* [Data]:
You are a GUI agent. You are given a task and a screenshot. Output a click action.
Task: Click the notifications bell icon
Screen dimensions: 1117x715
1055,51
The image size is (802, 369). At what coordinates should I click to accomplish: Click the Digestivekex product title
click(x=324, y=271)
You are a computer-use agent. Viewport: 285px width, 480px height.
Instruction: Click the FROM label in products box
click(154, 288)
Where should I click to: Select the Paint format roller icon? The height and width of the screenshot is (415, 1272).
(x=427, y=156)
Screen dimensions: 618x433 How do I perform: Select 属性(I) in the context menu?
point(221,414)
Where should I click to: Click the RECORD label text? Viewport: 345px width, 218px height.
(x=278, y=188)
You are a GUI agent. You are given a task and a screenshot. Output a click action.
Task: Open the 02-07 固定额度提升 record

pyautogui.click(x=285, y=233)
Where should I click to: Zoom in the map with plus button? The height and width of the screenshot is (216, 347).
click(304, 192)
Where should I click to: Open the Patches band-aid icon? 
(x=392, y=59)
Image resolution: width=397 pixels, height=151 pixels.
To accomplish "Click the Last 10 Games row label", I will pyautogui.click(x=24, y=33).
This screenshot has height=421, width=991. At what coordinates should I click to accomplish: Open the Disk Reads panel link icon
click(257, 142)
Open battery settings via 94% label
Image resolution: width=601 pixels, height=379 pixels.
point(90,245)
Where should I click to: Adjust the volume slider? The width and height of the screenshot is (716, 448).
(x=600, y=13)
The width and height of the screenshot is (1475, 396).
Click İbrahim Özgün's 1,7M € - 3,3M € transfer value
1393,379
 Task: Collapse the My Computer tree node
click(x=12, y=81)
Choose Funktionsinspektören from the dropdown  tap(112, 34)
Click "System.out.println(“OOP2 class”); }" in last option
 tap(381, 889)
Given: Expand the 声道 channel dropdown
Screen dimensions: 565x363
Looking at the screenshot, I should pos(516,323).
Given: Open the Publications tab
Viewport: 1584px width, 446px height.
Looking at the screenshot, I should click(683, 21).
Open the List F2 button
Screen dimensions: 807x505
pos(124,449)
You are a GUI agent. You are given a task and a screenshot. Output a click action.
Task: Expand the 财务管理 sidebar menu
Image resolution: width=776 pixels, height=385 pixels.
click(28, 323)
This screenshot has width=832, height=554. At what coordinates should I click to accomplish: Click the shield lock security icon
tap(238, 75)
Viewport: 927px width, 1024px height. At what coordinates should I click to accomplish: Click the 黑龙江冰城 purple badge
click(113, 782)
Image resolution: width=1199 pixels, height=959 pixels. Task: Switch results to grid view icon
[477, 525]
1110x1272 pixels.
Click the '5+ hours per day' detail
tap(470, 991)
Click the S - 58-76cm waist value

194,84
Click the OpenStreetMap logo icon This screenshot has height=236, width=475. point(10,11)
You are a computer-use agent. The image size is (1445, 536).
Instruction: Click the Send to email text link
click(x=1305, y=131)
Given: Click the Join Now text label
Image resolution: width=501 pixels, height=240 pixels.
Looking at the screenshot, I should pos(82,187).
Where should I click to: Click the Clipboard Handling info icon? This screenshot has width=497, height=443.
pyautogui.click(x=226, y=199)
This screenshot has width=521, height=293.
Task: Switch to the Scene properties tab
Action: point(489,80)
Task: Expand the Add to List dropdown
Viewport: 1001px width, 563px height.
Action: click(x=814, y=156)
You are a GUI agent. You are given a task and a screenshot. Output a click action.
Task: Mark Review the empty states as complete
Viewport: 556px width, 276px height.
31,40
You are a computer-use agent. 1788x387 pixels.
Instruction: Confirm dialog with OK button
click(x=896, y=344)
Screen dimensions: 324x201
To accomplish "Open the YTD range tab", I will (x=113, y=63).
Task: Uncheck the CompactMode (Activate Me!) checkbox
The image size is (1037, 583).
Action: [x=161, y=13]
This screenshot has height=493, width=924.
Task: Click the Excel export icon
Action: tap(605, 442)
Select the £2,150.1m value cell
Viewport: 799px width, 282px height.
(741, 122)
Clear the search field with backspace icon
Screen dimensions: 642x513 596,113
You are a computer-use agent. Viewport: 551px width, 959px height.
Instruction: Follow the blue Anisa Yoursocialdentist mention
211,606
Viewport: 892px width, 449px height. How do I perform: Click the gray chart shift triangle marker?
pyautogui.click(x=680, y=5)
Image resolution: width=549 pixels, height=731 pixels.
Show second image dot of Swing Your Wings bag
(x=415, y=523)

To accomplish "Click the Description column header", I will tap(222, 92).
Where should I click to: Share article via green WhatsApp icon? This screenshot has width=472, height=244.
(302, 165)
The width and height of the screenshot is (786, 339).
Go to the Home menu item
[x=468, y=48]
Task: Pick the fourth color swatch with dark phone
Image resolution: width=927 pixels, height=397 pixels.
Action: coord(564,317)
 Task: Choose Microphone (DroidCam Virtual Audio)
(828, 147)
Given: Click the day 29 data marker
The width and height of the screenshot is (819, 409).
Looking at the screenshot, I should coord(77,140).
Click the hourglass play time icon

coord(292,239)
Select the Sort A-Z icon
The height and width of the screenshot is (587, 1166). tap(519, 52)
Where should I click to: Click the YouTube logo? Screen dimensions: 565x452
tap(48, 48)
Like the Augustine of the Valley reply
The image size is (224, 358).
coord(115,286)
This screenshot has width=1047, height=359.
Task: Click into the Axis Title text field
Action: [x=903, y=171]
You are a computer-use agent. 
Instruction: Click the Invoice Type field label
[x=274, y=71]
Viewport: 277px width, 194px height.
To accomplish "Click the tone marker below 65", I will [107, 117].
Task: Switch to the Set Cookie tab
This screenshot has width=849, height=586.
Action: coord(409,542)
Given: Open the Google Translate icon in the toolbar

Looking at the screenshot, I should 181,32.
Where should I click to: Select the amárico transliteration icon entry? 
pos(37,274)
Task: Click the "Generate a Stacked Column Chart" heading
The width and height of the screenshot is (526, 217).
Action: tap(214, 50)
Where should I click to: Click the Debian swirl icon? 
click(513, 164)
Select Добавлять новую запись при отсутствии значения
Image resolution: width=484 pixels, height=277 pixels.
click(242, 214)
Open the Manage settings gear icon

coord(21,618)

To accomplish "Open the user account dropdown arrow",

* [What you have to do]: Retype every entry without changing anything.

* [Result of this exercise]:
You are a GUI agent. You are given a task and a screenshot. Output a click action.
Task: Click the notifications bell icon
Screen dimensions: 1117x715
1055,51
The image size is (802, 369). At what coordinates should I click to accomplish: Click the Digestivekex product title
click(x=324, y=271)
You are a computer-use agent. Viewport: 285px width, 480px height.
Instruction: Click the FROM label in products box
click(154, 288)
Where should I click to: Select the Paint format roller icon? The height and width of the screenshot is (415, 1272).
(x=427, y=156)
Screen dimensions: 618x433 How do I perform: Select 属性(I) in the context menu?
point(221,414)
Where should I click to: Click the RECORD label text? Viewport: 345px width, 218px height.
(x=278, y=188)
You are a GUI agent. You are given a task and a screenshot. Output a click action.
Task: Open the 02-07 固定额度提升 record

pyautogui.click(x=285, y=233)
Where should I click to: Zoom in the map with plus button? The height and width of the screenshot is (216, 347).
click(304, 192)
Where should I click to: Open the Patches band-aid icon? 
(x=392, y=59)
Image resolution: width=397 pixels, height=151 pixels.
To accomplish "Click the Last 10 Games row label", I will pyautogui.click(x=24, y=33).
This screenshot has height=421, width=991. At what coordinates should I click to accomplish: Open the Disk Reads panel link icon
click(257, 142)
Open battery settings via 94% label
Image resolution: width=601 pixels, height=379 pixels.
point(90,245)
Where should I click to: Adjust the volume slider? The width and height of the screenshot is (716, 448).
(x=600, y=13)
The width and height of the screenshot is (1475, 396).
Click İbrahim Özgün's 1,7M € - 3,3M € transfer value
1393,379
 Task: Collapse the My Computer tree node
click(x=12, y=81)
Choose Funktionsinspektören from the dropdown  tap(112, 34)
Click "System.out.println(“OOP2 class”); }" in last option
 tap(381, 889)
Given: Expand the 声道 channel dropdown
Screen dimensions: 565x363
Looking at the screenshot, I should pos(516,323).
Given: Open the Publications tab
Viewport: 1584px width, 446px height.
Looking at the screenshot, I should click(683, 21).
Open the List F2 button
Screen dimensions: 807x505
pos(124,449)
You are a GUI agent. You are given a task and a screenshot. Output a click action.
Task: Expand the 财务管理 sidebar menu
Image resolution: width=776 pixels, height=385 pixels.
click(28, 323)
This screenshot has width=832, height=554. At what coordinates should I click to accomplish: Click the shield lock security icon
tap(238, 75)
Viewport: 927px width, 1024px height. At what coordinates should I click to accomplish: Click the 黑龙江冰城 purple badge
click(113, 782)
Image resolution: width=1199 pixels, height=959 pixels. Task: Switch results to grid view icon
[477, 525]
1110x1272 pixels.
Click the '5+ hours per day' detail
tap(470, 991)
Click the S - 58-76cm waist value

194,84
Click the OpenStreetMap logo icon This screenshot has height=236, width=475. point(10,11)
You are a computer-use agent. The image size is (1445, 536).
Instruction: Click the Send to email text link
click(x=1305, y=131)
Given: Click the Join Now text label
Image resolution: width=501 pixels, height=240 pixels.
Looking at the screenshot, I should pos(82,187).
Where should I click to: Click the Clipboard Handling info icon? This screenshot has width=497, height=443.
pyautogui.click(x=226, y=199)
This screenshot has width=521, height=293.
Task: Switch to the Scene properties tab
Action: point(489,80)
Task: Expand the Add to List dropdown
Viewport: 1001px width, 563px height.
Action: click(x=814, y=156)
You are a GUI agent. You are given a task and a screenshot. Output a click action.
Task: Mark Review the empty states as complete
Viewport: 556px width, 276px height.
31,40
You are a computer-use agent. 1788x387 pixels.
Instruction: Confirm dialog with OK button
click(x=896, y=344)
Screen dimensions: 324x201
To accomplish "Open the YTD range tab", I will (x=113, y=63).
Task: Uncheck the CompactMode (Activate Me!) checkbox
The image size is (1037, 583).
Action: [x=161, y=13]
This screenshot has height=493, width=924.
Task: Click the Excel export icon
Action: tap(605, 442)
Select the £2,150.1m value cell
Viewport: 799px width, 282px height.
(741, 122)
Clear the search field with backspace icon
Screen dimensions: 642x513 596,113
You are a computer-use agent. Viewport: 551px width, 959px height.
Instruction: Follow the blue Anisa Yoursocialdentist mention
211,606
Viewport: 892px width, 449px height. How do I perform: Click the gray chart shift triangle marker?
pyautogui.click(x=680, y=5)
Image resolution: width=549 pixels, height=731 pixels.
Show second image dot of Swing Your Wings bag
(x=415, y=523)

To accomplish "Click the Description column header", I will tap(222, 92).
Where should I click to: Share article via green WhatsApp icon? This screenshot has width=472, height=244.
(302, 165)
The width and height of the screenshot is (786, 339).
Go to the Home menu item
[x=468, y=48]
Task: Pick the fourth color swatch with dark phone
Image resolution: width=927 pixels, height=397 pixels.
Action: coord(564,317)
 Task: Choose Microphone (DroidCam Virtual Audio)
(828, 147)
Given: Click the day 29 data marker
The width and height of the screenshot is (819, 409).
Looking at the screenshot, I should coord(77,140).
Click the hourglass play time icon

coord(292,239)
Select the Sort A-Z icon
The height and width of the screenshot is (587, 1166). tap(519, 52)
Where should I click to: Click the YouTube logo? Screen dimensions: 565x452
tap(48, 48)
Like the Augustine of the Valley reply
The image size is (224, 358).
coord(115,286)
This screenshot has width=1047, height=359.
Task: Click into the Axis Title text field
Action: [x=903, y=171]
You are a computer-use agent. 
Instruction: Click the Invoice Type field label
[x=274, y=71]
Viewport: 277px width, 194px height.
To accomplish "Click the tone marker below 65", I will [107, 117].
Task: Switch to the Set Cookie tab
This screenshot has width=849, height=586.
Action: coord(409,542)
Given: Open the Google Translate icon in the toolbar

Looking at the screenshot, I should 181,32.
Where should I click to: Select the amárico transliteration icon entry? 
pos(37,274)
Task: Click the "Generate a Stacked Column Chart" heading
The width and height of the screenshot is (526, 217).
Action: tap(214, 50)
Where should I click to: Click the Debian swirl icon? 
click(513, 164)
Select Добавлять новую запись при отсутствии значения
Image resolution: width=484 pixels, height=277 pixels.
click(242, 214)
Open the Manage settings gear icon

coord(21,618)

To accomplish "Open the user account dropdown arrow",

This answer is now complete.